On October 16, I sat down with Trek Micacchione to discuss a proposal to turn the old Cooper Stadium into a racetrack. Through this interview I gained greater insight into the Columbus Racetrack and the collaborations that were necessary to make this idea a realization. Trek Micacchione is an intern with the City of Columbus who worked on the project this past summer. He is studying Law at Capital University; therefore, much of his work was legal-based zoning of the district. The City Council had to work with the Board of Zoning Adjustment (BZA). The BZA ensured that all specifications were up to par, including allowances, noise, jobs, etc. Meanwhile, Mr. Micacchione worked on the legality of the proposal, as well as insurance, in case the racetrack was a flop.
The contractor, Arshot Corporation, was rewarded a 78% tax abatement, but had to pay the City money up front for redevelopment if the racetrack was financially unsuccessful. The contractor also had to construct all sound walls, in addition to allowing BZA bimonthly inspections on agreed upon performance metrics.
Furthermore, the City Council had to coordinate with the City Commissioners, as well as all Neighborhood Commissions. The main vehicle of agreement was a long series of negotiations in which Mr. Micacchione took part. The racetrack would bring jobs and help to revamp Franklinton. To quell of the Franklinton Neighborhood Association, operations will not begin before 7 am or after 10 pm. Also, the Racetrack must host a facility for automotive research.
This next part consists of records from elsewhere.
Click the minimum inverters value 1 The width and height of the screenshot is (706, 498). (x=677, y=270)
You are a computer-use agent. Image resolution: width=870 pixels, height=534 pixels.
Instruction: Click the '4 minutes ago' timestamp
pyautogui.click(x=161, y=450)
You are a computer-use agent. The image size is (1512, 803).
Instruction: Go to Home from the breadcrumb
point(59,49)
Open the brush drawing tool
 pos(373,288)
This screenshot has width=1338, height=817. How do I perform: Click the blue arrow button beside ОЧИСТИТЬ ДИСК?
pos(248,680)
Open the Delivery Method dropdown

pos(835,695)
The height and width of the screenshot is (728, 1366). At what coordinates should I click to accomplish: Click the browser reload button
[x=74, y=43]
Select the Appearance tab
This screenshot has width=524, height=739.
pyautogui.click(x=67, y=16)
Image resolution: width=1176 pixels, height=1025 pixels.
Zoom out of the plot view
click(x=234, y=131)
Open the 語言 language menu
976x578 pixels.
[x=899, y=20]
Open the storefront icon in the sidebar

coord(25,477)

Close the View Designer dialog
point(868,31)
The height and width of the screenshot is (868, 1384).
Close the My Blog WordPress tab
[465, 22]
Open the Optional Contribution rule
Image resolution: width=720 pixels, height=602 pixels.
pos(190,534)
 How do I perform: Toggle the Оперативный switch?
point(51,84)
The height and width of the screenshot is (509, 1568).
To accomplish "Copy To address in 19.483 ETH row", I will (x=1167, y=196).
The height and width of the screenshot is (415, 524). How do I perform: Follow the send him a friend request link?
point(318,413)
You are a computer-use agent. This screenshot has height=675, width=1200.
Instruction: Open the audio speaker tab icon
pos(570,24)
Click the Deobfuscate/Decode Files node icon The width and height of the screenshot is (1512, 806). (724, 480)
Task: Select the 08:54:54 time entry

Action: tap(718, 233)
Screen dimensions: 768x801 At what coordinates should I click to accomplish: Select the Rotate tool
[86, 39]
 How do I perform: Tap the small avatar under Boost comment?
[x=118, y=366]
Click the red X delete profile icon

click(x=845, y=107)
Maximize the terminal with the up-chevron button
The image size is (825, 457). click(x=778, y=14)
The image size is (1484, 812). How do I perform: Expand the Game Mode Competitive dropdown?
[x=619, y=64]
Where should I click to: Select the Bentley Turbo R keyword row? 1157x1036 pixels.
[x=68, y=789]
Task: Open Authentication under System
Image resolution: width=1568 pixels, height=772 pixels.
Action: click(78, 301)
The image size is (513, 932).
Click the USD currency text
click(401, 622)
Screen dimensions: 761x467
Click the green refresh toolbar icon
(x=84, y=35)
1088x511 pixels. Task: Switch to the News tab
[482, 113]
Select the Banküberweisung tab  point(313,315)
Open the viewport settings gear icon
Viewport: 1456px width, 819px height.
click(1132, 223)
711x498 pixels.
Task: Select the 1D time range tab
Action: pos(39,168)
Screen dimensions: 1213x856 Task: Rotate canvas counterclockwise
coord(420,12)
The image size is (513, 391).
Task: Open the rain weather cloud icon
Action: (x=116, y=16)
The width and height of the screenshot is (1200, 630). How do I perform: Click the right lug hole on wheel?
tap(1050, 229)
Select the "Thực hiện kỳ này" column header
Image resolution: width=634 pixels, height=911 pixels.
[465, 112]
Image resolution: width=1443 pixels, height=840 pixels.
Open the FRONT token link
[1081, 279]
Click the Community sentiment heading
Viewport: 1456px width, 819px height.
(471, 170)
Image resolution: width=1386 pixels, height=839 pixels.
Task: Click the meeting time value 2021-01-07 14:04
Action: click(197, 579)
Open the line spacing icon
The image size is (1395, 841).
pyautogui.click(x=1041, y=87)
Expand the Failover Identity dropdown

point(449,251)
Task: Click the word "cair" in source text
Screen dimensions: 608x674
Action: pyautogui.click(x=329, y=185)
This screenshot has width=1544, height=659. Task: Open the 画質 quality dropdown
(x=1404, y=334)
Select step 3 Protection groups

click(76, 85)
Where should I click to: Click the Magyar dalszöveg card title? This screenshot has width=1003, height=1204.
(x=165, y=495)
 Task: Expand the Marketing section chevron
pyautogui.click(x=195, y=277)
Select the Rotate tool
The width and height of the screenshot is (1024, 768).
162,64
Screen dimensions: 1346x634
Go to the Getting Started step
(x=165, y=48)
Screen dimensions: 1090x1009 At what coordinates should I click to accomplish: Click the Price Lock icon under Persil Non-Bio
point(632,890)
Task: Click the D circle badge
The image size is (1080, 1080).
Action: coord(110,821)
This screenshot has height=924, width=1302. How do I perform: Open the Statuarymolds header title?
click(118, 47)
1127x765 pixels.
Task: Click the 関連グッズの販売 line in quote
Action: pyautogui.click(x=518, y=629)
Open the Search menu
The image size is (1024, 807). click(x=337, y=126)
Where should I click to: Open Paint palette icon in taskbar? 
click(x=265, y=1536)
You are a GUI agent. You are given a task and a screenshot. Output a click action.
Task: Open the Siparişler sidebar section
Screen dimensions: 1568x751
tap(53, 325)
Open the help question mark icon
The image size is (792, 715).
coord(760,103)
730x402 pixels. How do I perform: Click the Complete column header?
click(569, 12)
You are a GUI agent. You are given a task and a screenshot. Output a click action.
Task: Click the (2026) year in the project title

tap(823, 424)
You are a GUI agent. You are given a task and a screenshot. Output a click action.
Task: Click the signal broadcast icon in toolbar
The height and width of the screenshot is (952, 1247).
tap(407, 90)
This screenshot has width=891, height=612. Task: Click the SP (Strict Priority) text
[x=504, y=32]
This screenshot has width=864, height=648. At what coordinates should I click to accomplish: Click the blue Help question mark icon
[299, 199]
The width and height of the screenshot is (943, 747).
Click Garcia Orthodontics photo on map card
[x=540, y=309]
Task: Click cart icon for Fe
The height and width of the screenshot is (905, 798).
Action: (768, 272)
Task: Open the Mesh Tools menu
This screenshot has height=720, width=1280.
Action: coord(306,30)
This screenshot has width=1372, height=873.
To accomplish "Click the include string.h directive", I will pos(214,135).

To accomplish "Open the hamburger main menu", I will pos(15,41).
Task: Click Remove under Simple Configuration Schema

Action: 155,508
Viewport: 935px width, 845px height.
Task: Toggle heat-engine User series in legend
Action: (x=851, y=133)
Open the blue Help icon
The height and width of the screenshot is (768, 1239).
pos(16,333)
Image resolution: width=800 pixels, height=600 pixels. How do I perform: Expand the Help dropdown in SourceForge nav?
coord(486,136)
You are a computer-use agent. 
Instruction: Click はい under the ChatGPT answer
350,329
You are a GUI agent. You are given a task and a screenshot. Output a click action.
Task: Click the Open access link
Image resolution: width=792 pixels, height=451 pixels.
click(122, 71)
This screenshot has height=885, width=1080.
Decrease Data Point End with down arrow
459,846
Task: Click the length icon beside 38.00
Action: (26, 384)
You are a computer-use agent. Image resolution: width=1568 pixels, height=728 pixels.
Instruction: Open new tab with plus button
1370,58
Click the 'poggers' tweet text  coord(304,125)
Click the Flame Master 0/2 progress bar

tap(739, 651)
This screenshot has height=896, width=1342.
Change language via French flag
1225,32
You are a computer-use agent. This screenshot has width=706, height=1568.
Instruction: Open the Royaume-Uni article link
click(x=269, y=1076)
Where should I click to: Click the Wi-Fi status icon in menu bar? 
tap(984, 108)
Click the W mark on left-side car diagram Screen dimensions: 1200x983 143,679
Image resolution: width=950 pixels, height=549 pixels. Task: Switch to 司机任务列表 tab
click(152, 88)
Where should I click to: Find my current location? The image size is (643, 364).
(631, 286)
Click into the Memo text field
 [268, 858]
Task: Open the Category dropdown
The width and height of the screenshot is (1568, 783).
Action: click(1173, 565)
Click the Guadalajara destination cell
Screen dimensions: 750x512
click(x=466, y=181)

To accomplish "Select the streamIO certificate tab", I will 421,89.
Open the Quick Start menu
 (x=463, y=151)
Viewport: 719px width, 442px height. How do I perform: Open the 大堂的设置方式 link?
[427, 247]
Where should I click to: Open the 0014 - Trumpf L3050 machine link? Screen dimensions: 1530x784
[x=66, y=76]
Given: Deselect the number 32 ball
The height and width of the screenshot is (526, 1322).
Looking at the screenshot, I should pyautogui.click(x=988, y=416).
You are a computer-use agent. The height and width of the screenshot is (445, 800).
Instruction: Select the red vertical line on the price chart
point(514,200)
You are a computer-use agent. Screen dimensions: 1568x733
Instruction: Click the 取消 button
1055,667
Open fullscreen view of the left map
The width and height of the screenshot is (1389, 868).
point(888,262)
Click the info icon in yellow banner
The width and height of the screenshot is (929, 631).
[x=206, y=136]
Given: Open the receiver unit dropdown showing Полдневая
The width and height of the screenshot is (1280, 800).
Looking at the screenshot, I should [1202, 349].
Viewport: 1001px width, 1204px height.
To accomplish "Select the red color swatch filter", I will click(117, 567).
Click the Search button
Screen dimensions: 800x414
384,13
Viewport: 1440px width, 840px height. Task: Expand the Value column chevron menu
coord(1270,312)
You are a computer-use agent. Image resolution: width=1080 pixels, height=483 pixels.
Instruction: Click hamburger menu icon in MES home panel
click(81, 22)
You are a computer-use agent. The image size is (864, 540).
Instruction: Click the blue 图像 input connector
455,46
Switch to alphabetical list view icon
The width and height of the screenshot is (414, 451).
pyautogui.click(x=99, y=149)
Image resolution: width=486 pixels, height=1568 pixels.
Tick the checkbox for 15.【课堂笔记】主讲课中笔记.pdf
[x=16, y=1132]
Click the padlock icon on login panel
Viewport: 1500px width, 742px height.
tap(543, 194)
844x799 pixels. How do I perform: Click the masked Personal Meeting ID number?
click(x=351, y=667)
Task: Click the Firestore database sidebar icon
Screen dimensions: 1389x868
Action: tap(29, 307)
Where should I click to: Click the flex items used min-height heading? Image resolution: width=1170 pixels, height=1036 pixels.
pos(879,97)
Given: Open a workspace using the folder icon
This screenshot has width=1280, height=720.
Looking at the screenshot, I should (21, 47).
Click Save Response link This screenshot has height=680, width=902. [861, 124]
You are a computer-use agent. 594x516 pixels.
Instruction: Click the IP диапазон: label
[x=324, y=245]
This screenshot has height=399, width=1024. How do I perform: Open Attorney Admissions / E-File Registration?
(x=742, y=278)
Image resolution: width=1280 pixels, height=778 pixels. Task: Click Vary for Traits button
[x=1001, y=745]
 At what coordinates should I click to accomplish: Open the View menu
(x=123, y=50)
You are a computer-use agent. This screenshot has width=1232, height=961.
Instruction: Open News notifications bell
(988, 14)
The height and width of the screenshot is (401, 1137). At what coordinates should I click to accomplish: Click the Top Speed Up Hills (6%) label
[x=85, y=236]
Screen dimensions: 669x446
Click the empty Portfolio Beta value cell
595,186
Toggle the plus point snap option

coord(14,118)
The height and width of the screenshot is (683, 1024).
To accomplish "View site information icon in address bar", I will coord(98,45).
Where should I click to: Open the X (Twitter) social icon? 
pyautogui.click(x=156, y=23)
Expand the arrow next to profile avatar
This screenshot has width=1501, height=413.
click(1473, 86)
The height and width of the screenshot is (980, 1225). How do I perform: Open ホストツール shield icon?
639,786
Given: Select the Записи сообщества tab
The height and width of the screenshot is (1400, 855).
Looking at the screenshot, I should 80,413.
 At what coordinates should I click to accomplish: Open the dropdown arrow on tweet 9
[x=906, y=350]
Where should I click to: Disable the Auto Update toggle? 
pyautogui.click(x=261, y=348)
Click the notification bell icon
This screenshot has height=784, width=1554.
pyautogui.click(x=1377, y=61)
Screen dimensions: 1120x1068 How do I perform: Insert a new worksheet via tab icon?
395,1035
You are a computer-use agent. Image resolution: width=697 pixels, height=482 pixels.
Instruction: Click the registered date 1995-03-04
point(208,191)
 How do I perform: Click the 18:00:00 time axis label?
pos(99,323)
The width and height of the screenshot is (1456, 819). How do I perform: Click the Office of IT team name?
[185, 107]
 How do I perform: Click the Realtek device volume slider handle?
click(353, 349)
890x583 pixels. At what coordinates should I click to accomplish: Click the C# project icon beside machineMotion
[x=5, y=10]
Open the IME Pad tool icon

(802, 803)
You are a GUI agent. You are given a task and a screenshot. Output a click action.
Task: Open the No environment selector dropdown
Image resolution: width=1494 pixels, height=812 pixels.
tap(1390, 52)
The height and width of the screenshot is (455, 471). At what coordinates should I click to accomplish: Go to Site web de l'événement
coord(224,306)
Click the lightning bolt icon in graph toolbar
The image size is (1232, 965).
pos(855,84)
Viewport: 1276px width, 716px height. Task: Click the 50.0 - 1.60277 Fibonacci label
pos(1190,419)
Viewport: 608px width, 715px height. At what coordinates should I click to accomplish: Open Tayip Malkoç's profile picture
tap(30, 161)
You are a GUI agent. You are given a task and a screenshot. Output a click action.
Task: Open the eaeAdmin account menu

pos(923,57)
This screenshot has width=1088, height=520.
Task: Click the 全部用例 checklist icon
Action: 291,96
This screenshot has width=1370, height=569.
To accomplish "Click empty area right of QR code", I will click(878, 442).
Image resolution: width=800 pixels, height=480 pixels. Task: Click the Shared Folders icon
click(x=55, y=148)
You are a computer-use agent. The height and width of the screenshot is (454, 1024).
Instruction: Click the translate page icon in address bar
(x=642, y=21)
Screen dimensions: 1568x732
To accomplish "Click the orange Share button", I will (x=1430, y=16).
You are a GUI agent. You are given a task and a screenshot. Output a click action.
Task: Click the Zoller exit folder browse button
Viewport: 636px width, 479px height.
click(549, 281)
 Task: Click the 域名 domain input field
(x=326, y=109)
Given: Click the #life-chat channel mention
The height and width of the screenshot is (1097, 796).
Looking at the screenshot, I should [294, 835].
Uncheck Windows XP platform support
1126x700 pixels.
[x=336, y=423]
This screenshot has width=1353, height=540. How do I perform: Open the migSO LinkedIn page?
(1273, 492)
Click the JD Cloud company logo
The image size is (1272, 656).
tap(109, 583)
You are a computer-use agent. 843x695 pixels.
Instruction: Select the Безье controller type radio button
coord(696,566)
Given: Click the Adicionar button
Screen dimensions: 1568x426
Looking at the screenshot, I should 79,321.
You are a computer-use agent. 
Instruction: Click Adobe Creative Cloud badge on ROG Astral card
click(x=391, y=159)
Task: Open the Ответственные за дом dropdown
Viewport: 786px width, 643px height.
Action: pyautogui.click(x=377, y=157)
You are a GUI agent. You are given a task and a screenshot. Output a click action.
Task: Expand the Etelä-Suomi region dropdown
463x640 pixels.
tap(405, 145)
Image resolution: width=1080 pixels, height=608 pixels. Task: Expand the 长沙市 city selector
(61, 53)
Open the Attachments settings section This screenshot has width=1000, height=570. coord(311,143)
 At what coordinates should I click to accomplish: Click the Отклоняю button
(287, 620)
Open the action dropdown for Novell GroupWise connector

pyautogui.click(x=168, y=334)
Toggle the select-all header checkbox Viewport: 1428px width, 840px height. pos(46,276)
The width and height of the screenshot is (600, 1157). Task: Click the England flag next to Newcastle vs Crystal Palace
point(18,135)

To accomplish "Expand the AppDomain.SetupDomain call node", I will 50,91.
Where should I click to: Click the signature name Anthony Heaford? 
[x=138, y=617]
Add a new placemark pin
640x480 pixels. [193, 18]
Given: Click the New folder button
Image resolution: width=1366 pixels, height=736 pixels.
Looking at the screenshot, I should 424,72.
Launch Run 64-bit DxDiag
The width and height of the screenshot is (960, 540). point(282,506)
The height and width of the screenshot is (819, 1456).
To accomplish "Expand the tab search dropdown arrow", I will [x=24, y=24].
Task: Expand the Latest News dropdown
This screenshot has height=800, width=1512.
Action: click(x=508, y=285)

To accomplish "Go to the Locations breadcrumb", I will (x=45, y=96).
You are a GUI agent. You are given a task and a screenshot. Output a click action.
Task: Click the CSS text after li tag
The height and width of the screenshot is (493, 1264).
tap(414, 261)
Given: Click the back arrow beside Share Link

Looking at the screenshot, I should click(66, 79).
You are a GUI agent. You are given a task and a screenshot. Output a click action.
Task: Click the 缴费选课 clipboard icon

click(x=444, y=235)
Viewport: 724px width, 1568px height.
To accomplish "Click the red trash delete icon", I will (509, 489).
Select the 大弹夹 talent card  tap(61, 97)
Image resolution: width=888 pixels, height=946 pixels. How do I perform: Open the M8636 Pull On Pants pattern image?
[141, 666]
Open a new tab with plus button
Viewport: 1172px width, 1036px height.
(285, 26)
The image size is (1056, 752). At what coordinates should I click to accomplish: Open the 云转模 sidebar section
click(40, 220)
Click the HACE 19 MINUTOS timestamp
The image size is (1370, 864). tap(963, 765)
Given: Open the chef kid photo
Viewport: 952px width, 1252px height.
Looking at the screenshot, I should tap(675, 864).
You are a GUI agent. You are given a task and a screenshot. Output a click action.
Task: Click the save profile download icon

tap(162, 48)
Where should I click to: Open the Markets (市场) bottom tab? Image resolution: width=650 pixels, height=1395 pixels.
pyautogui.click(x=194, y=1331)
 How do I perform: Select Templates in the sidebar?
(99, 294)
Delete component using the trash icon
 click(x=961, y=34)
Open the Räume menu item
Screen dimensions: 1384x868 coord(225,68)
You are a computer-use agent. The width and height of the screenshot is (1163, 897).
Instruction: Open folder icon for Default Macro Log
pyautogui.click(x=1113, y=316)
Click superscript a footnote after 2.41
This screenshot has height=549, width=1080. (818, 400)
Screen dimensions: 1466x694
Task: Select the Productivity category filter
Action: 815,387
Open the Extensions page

This sounds great, it seems as though all interested parties got their way (or part of their way). Any plan, however, no matter how good, can have unintended consequences. For instance, the racetrack could potentially destroy the neighborhood fabric. Whatever positive mechanisms existed before the racetrack could be ripped apart, kind of like what Urban Renewal did to vibrant urban communities across America. The city planner, or the environmental designer must act as a mediator to bring all of the actors involved together and ensure that each will play his or her part in keeping a redevelopment plan alive. Still, there’s only so much that can be controlled. Other than that, incremental changes must take precedence.
Ensuring the legality of process and implementation, and involvement of each actor and/or association was the role of Mr. Micacchione, all else will unfold pretty much as it wants to.
Pertaining to this article: Should a planner act primarily as mediator? Should only incremental changes be administered? Is cooperation the most effective way to plan?